Shultz Tells Senate Panel U.S. Must Be Willing to Use Force
WASHINGTON — Secretary of State George P. Shultz, kicking off a broad Senate review of U.S. foreign policy, today reasserted that America must be more willing to use force in defending its interests.
Shultz also said the Reagan Administration will not abandon anti-communist forces in Central America and elsewhere around the globe.
“It is absurd to think that America can walk away from such challenges,” Shultz told the Foreign Relations Committee. He said the tide is turning in the U.S. favor nearly everywhere.
He said the nation “must be wise and prudent in deciding how and where to use our power,” and added: “The direct American use of force must always be a last resort.”
But, he said, “if we truly believe in our democratic values and our way of life, we must be willing to defend them.”
Soviet Bases Unacceptable
The new committee chairman, Sen. Richard G. Lugar (R-Ind.), centered his review on the use of force to combat communism, particularly in Central America.
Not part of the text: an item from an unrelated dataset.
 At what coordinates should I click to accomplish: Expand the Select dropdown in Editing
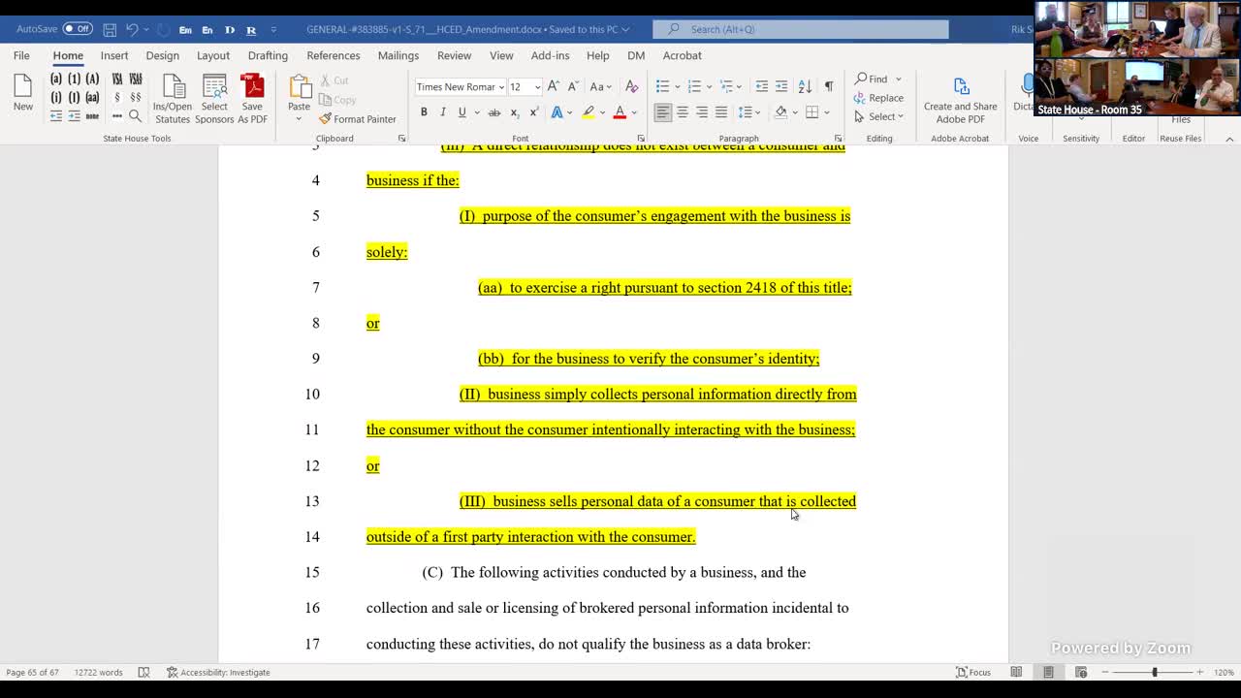click(879, 117)
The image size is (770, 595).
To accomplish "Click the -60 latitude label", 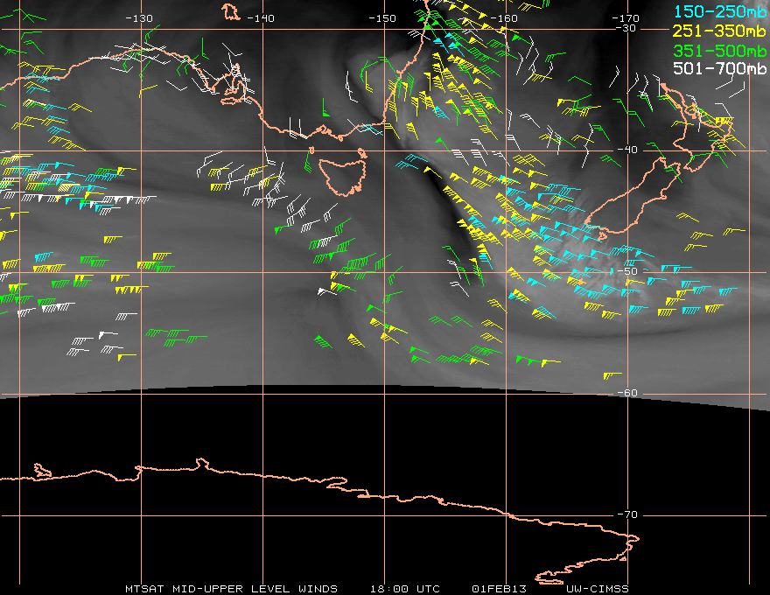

He said it would be a tragedy to send troops there to contest the Soviet-backed government of Nicaragua, but the United States also could not allow the establishment of Soviet bases of operation in Central America.
Lugar, who said his hearings over the next six weeks are designed to forge a new grass-roots consensus on U.S. foreign policy, said Central America is probably the most troubling region for Congress and the nation.
Nicaraguan Role
He advised Shultz that the Administration’s program of providing covert aid to the contras, who are fighting the Nicaraguan government, was “in jeopardy,” and yet, Lugar said, “as a nation, we have not been prepared to employ force directly.”
Shultz, reading the 37-page outline of the Administration’s objectives around the world, said Americans must think about “the moral stakes involved” in defending democracy.
“Passive measures are unlikely to suffice,” he said. “Means of more active defense and deterrence must be considered and given the necessary political support.”
Grenada Action Supported
He reminded the senators that their opposition to the U.S. invasion of Grenada melted away once the American people registered their approval of Reagan’s action.
Shultz said democracies should not be inhibited about promoting their cause “even by collective self-defense” against “the forces of dictatorship.” He did not call directly for the use of U.S. troops, but pointed to Grenada as an illustration of a sensible U.S. response to efforts to spread Marxism.
“Experience shows,” Shultz said, “we cannot deter or undo Soviet geopolitical encroachments except by helping, in one way or another, those resisting directly on the ground.”